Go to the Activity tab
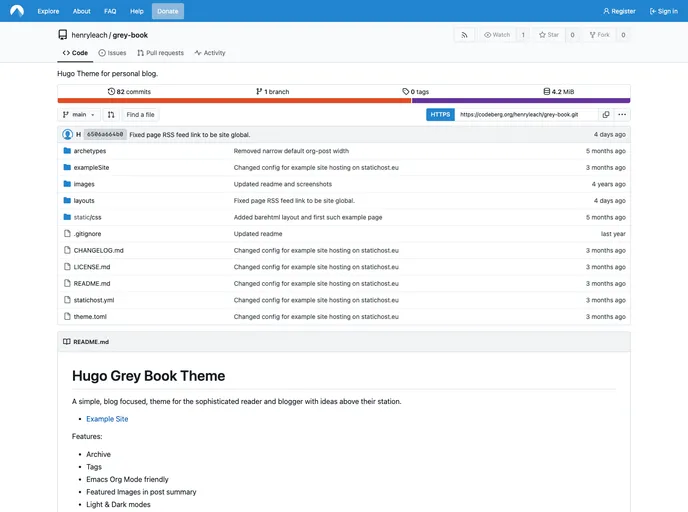The height and width of the screenshot is (512, 688). [210, 53]
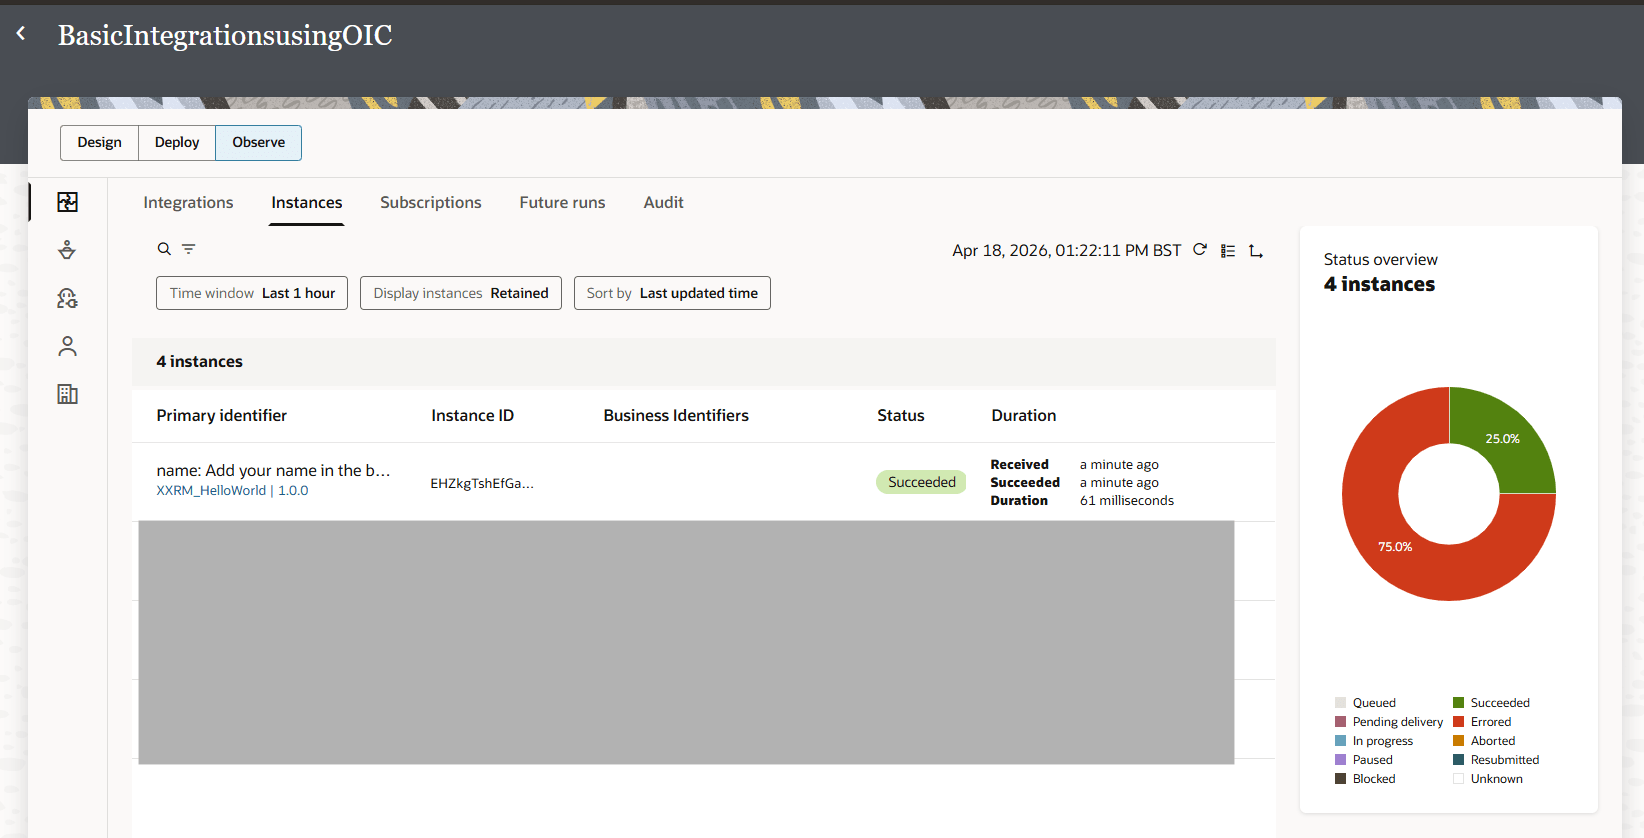
Task: Open the building icon in sidebar
Action: coord(67,394)
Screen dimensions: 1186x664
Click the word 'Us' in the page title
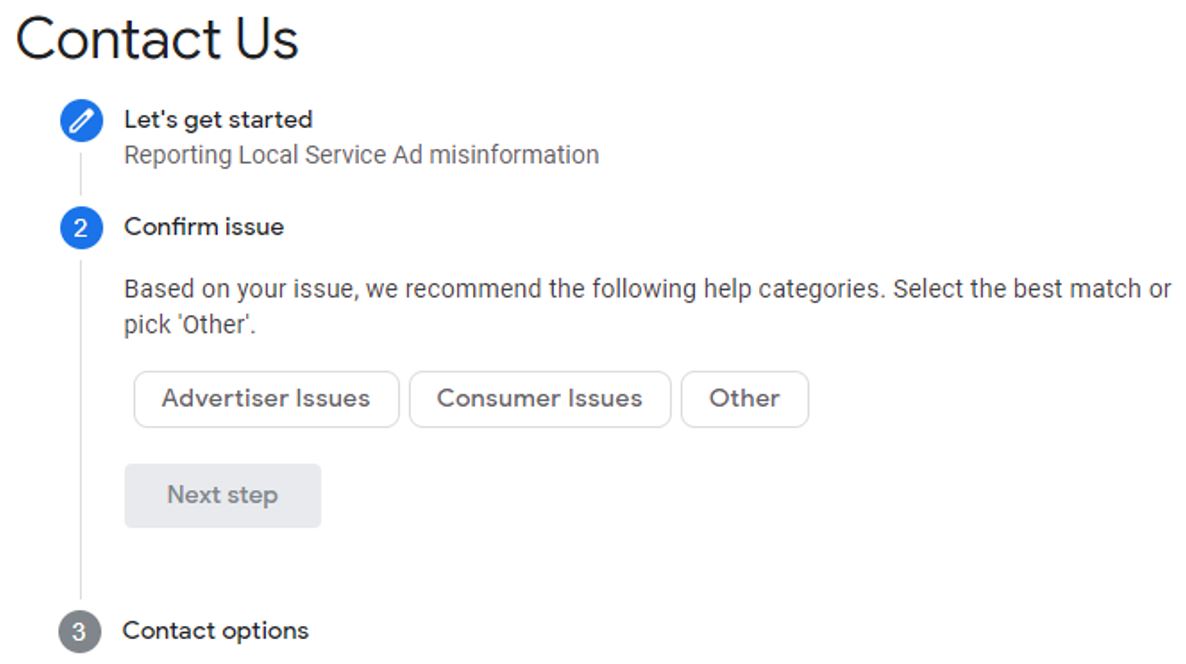[267, 39]
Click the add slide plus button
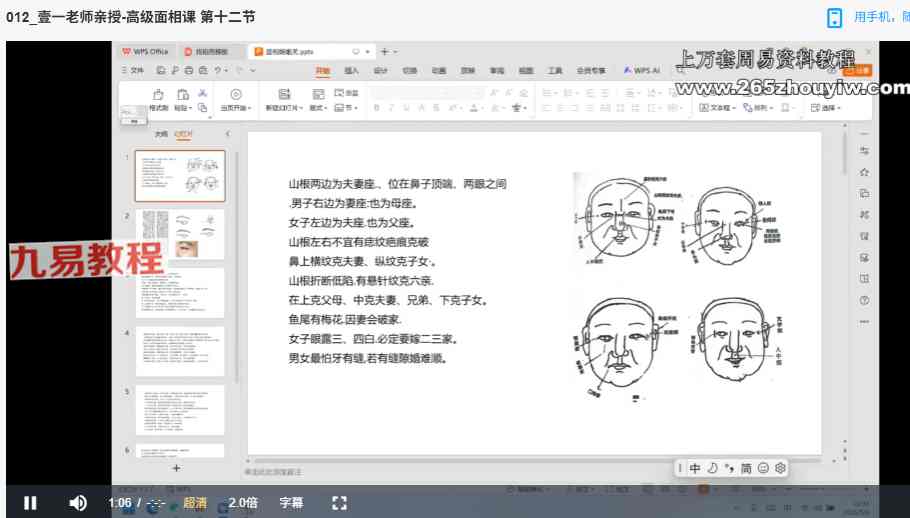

Stated exercise
Render everything from the line containing "Screen dimensions: 1186x664" down through the last of the lines, both included, as a JSON list of strings with one string per line and no blank lines. Leave the pictures out.

Task result
[
  "Screen dimensions: 1186x664",
  "Click the word 'Us' in the page title",
  "[267, 39]",
  "Click the add slide plus button"
]